I think you’re using a default hop of fft/2, so you won’t have as much overlap as what I have here.

The stuff in light green is also zero-padding generally speaking. I made the diagram there as I was trying to do something else that would incorporate audio from before the analysis window, but that’s not what generally happens.

There’s no data in between the things. You’ll get a single value (per band) depending on your fft settings. So the more overlap you have, the more temporal resolution you’ll have (at other expenses obviously). I tend to use an overlap of 4, but 2 is “normal”.

at 44.1kHz, yes.

For understanding overlap and padding, I recommend the bufpitch helpfile where there is an example and a way to query so you can see what is what.

I see the issue, specially at the extremes of an audio buffer/file. Thanks for sharing that.

In my case I wish to understand better how to read and use the resulting data stored in the buffer for the purpose of the project I’m working on.

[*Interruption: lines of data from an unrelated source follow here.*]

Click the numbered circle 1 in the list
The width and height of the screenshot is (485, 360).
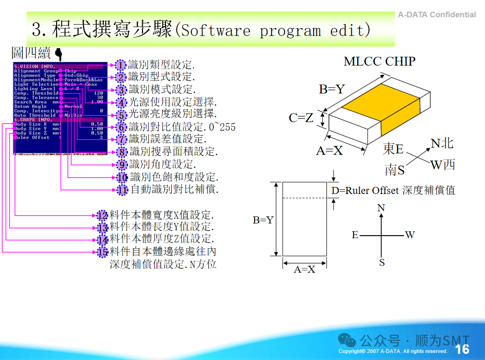pyautogui.click(x=121, y=65)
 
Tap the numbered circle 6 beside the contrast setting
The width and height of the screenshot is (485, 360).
pyautogui.click(x=122, y=127)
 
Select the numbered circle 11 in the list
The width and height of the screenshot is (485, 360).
pyautogui.click(x=122, y=190)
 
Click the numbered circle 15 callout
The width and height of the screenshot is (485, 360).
pyautogui.click(x=103, y=252)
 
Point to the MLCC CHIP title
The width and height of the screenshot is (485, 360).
pyautogui.click(x=379, y=61)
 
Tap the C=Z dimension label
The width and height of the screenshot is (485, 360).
pyautogui.click(x=301, y=118)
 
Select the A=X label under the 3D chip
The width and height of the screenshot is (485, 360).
pyautogui.click(x=329, y=151)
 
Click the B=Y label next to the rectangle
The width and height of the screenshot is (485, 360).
pyautogui.click(x=263, y=220)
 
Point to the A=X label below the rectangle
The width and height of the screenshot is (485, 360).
pyautogui.click(x=304, y=269)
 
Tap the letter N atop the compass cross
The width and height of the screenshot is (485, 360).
pyautogui.click(x=381, y=208)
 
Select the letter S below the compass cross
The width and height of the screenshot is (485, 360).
pyautogui.click(x=382, y=262)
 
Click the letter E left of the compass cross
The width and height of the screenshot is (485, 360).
pyautogui.click(x=355, y=235)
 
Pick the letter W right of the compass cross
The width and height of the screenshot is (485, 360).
pyautogui.click(x=410, y=235)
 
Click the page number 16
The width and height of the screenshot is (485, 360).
pyautogui.click(x=462, y=349)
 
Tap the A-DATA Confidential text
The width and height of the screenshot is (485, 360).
pyautogui.click(x=437, y=14)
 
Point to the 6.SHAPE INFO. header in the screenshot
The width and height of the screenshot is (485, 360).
pyautogui.click(x=33, y=120)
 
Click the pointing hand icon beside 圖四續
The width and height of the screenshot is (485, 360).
pyautogui.click(x=59, y=53)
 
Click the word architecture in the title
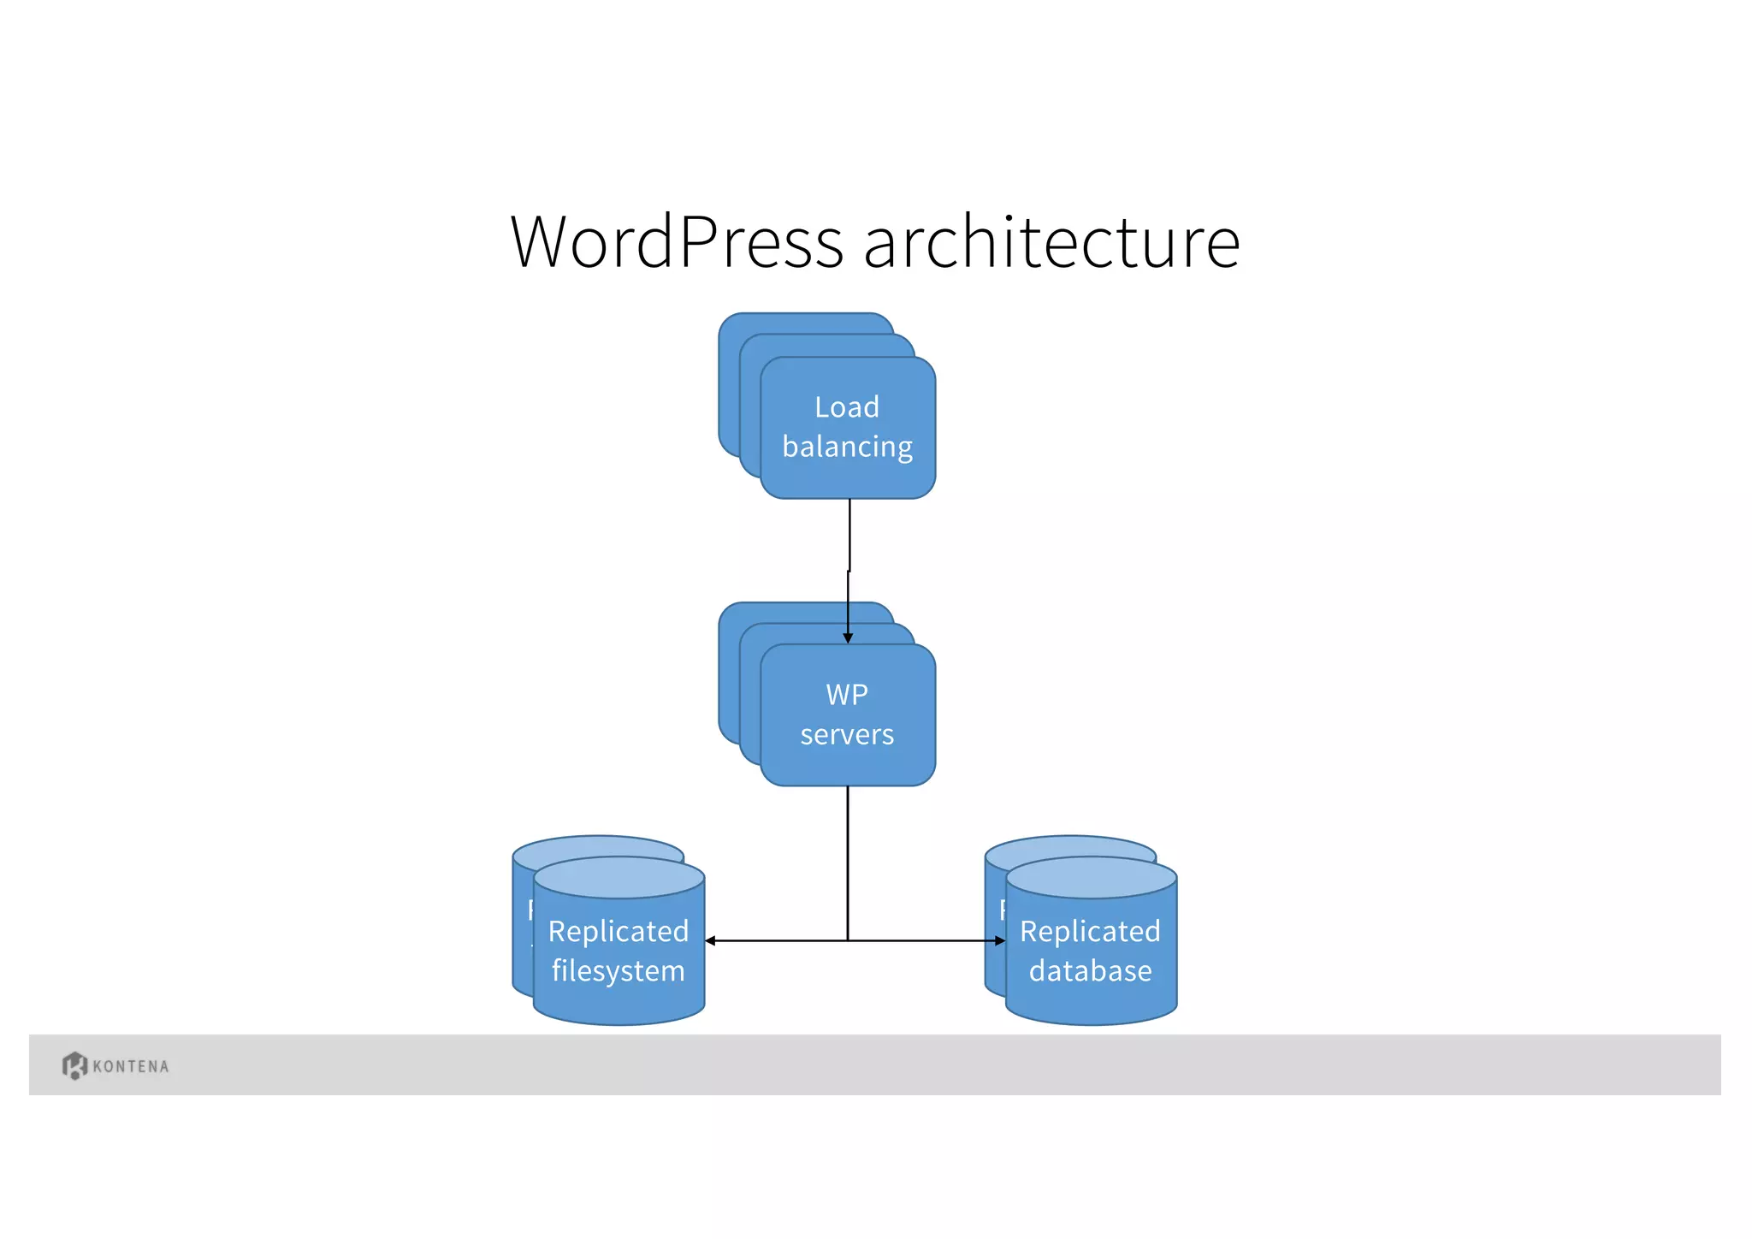[x=1051, y=242]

I believe this pinpoints what brought me to the forum.
The SR reduction which reports the MEL buffer duration equal to the original sample, plus the buffer visualization (buffer~ and fluid.bufview), lead me to think about some kind of different representation.

But in fact, my initial expectation was correct, each ‘j’ sample (index) of ‘n’ channel (mel band) of the MEL buffer, represents the MEL energy for each signal frame analyzed. I went through the documentation but I wasn’t able to confirm this assumption.
I hope it’s perceivable, sorry in advance for any english mistakes.

Thank you all!

Thanks for the feedback. It is good to know that it is not understood within the current documentation as we are working slowly towards a rewrite. Just to point out:

That is the case, and well said! In the help it is shown in the 2nd tab (mutichannel) and in the doc, the 2nd paragraph says:

The process will return a single multichannel buffer of numBands per input channel. Each frame represents a value, which is every hopSize.

A more thorough explanation of FFT and padding is going to happen in the mid-term horizon indeed. The BufPitch has a little graph that explains the overlap and frame counts if that helps in the meantime.